Ce qui m'a frappé, avant tout, dans la discussion relative à l'enseignement obligatoire, c'est la diversité des opinions qui se sont produites. Au premier aspect, on pourrait s'imaginer que la solution du problème dût se traduire par l'affirmative ou la négative pure et simple : l'enseignement sera ou ne sera pas obligatoire ! Mais il n'en est pas ainsi ; et la première de ces formules, pour peu qu'on se préoccupe de son application, perd cette allure de simplicité et donne matière aux combinaisons les plus dissemblables. Ce désaccord entre les partisans sincères d'un réforme dont le projet a sa source dans les plus nobles aspirations, ce désaccord suffirait seul, à mon avis, pour jeter un doute légitime sur la valeur même du principe. La vérité, de sa nature, se présente avec des arêtes vives qui permettent de la déterminer tout d'abord, et ne comporte pas ces accommodements, qui trahissent, selon moi, les défaillances du système. Voyez plutôt :

MM. Funk et Mayer-Hartogs veulent l'enseignement obligatoire et gratuit. M. de Bonne y consent ; mais, redoutant tout monopole accordé à l'État, il veut obliger les communes et les provinces à concourir à la dépense ; il propose, en outre, de confier, provisoirement, aux vicaires l'éducation des enfants.

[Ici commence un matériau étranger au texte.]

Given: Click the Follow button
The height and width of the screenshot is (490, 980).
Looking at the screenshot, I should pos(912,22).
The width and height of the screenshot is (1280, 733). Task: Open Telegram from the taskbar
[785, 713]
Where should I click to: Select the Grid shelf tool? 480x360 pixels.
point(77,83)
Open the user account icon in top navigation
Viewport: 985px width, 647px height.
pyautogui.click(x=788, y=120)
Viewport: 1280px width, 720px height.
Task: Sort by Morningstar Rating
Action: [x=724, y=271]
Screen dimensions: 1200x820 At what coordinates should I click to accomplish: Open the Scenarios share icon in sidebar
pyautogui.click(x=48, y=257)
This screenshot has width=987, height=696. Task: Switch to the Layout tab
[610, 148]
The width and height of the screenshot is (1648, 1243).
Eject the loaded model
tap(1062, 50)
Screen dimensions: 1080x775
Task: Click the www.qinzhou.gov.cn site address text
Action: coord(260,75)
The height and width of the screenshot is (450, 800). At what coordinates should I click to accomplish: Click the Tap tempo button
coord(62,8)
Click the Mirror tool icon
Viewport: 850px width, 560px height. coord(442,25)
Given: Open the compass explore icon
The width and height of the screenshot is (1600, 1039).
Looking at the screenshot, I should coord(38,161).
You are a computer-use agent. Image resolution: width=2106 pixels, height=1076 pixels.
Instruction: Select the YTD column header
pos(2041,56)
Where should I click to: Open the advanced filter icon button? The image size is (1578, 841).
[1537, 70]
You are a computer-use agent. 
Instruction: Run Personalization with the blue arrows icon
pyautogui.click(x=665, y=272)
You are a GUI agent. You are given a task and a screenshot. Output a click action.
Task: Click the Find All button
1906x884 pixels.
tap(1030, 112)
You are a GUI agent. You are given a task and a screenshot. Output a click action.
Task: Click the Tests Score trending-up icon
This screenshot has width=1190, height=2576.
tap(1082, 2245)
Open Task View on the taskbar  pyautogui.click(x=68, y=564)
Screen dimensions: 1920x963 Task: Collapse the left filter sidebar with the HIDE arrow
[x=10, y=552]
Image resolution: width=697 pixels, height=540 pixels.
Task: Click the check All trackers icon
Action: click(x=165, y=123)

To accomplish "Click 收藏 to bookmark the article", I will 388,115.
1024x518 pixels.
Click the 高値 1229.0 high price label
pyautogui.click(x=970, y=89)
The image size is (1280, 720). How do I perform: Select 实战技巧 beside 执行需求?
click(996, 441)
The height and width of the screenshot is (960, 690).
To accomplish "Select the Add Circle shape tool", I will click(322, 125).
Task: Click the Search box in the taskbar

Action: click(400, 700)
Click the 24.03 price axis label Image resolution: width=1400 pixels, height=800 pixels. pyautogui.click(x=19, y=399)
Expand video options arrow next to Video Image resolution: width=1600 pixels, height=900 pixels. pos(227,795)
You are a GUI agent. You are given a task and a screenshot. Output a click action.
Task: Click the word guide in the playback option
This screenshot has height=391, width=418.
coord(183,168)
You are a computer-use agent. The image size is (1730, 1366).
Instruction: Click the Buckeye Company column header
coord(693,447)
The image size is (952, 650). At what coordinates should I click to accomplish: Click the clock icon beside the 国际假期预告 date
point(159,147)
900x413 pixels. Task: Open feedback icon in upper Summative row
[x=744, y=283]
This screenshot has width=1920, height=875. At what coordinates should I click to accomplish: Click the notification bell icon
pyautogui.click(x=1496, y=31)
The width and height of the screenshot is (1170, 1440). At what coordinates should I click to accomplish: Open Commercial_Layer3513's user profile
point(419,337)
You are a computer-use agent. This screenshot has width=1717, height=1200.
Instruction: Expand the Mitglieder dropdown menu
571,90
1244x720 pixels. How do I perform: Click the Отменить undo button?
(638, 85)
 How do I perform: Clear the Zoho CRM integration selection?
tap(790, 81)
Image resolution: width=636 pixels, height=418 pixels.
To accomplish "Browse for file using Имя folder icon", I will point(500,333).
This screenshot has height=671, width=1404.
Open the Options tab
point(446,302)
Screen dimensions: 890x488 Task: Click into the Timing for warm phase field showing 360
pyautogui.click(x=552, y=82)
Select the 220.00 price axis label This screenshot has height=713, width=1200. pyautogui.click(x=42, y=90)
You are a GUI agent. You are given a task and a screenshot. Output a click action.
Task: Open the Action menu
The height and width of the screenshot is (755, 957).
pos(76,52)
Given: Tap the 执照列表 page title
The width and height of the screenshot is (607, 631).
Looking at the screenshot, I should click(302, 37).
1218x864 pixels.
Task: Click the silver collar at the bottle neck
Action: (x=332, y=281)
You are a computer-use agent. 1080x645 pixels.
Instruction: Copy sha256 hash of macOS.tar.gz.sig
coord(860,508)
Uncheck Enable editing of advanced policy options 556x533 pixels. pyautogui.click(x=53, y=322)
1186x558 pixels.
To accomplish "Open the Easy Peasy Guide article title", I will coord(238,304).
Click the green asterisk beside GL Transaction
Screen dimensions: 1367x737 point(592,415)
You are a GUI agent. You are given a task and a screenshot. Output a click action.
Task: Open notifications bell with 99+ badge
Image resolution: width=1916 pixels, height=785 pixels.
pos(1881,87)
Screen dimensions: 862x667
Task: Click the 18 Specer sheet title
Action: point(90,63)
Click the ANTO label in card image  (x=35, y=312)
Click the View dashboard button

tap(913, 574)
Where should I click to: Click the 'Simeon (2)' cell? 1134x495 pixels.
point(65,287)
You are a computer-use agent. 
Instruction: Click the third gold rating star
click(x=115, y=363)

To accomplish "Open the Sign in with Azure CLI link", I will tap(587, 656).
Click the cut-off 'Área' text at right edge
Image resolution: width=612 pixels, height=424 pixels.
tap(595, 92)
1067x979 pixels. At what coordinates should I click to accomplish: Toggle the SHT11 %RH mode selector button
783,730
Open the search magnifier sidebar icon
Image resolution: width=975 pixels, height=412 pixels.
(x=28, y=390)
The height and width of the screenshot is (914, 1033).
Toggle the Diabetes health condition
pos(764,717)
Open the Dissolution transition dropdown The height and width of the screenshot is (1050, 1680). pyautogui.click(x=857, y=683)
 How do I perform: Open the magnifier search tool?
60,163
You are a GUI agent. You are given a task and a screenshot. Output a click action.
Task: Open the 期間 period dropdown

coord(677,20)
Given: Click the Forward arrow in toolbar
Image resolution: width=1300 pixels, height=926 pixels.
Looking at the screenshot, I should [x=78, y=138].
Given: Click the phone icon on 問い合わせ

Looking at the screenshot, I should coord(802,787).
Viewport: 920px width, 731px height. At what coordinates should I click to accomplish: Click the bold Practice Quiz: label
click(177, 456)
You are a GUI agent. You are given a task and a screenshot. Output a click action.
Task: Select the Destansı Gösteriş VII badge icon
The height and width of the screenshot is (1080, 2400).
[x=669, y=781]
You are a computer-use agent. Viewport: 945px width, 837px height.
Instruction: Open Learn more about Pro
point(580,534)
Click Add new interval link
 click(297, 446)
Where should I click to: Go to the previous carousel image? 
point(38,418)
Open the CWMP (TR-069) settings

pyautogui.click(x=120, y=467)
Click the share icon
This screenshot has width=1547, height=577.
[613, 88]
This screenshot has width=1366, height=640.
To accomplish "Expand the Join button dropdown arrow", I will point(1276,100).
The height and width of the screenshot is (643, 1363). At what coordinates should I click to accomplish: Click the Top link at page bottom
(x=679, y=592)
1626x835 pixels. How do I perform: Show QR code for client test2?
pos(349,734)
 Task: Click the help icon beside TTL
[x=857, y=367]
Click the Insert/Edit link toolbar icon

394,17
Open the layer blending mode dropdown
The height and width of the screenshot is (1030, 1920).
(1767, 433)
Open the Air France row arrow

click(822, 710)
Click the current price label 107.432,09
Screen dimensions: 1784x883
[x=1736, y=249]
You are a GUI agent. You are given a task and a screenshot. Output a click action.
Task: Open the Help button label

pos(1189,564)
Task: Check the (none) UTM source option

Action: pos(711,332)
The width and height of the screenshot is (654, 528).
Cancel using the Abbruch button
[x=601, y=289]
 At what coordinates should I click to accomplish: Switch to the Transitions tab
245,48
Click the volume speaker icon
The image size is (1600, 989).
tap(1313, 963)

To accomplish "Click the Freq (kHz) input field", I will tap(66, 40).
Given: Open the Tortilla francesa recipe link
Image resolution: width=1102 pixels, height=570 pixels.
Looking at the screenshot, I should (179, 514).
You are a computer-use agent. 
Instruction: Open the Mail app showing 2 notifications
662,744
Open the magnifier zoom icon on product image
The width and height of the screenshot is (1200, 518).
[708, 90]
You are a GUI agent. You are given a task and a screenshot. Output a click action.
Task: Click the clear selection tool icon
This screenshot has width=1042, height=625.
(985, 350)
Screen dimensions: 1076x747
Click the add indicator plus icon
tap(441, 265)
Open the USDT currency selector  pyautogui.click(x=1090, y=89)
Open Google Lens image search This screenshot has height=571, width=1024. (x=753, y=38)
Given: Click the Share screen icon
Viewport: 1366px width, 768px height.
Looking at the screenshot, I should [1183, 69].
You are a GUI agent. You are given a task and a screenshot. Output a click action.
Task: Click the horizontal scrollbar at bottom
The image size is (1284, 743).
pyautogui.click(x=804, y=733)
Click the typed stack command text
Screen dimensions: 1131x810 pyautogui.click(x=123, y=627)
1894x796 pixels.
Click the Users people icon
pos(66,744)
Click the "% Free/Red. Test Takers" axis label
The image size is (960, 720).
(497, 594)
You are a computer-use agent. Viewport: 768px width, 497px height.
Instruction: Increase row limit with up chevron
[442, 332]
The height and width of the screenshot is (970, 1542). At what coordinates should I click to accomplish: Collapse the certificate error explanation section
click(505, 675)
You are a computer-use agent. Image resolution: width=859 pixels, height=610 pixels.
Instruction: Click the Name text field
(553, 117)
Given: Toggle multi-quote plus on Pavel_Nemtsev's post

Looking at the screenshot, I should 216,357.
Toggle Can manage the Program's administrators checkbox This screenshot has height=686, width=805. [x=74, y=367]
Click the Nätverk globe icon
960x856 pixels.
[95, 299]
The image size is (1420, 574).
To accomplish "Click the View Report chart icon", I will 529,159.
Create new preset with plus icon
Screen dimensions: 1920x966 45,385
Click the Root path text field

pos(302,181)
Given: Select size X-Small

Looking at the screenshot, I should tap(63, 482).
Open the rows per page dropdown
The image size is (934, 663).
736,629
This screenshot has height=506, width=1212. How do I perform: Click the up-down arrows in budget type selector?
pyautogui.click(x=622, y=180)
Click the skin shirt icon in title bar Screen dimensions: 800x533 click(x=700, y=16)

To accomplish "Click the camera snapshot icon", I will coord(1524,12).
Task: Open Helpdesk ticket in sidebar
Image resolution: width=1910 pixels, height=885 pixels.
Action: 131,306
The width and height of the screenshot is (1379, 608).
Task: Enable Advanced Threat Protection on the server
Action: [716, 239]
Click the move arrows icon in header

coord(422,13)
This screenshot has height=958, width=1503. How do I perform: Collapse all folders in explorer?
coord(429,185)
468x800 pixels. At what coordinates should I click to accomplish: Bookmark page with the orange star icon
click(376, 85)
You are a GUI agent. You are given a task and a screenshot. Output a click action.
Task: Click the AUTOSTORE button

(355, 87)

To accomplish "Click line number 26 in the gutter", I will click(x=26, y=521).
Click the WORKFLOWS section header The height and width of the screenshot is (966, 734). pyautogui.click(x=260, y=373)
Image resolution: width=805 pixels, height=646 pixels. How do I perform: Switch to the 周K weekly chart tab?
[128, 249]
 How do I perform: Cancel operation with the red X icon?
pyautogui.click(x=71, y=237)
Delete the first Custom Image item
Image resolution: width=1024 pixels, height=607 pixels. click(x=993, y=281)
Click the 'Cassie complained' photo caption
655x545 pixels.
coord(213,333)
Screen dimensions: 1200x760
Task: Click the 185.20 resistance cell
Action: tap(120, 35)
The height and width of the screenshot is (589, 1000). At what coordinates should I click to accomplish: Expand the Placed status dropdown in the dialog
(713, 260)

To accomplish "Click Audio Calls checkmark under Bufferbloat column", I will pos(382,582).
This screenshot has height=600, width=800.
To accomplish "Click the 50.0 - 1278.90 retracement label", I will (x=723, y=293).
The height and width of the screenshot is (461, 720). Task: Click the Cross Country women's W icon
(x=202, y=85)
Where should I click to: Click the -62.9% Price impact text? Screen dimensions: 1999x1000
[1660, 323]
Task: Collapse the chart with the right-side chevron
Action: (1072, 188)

MM. de Molinari et Ch. Le Hardy de Beaulieu, qui ne veulent pas de la gratuité de l'enseignement, ne paraissent pas enthousiastes de l'intervention des vicaires et croient que la profession d'instituteur deviendra attrayante et lucrative le jour où l'enseignement sera rendu obligatoire.

M. Adolphe Le Hardy de Beaulieu, de son côté, reconnaît qu'en Amérique, où l'enseignement est gratuit mais non obligatoire, l'opinion publique suffit pour réaliser tous les avantages sociaux que rêvent, pour la Belgique, les partisans de la coercition.

Enfin, M. Couvreur croit que l'enseignement ne saurait être rendu obligatoire qu'à la condition, non-seulement d'être gratuit, mais aussi d'être soutenu par des institutions philanthropiques destinées à procurer aux enfants pauvres les vêtements, les livres, etc., etc., nécessaires pour fréquenter décemment et utilement l'école.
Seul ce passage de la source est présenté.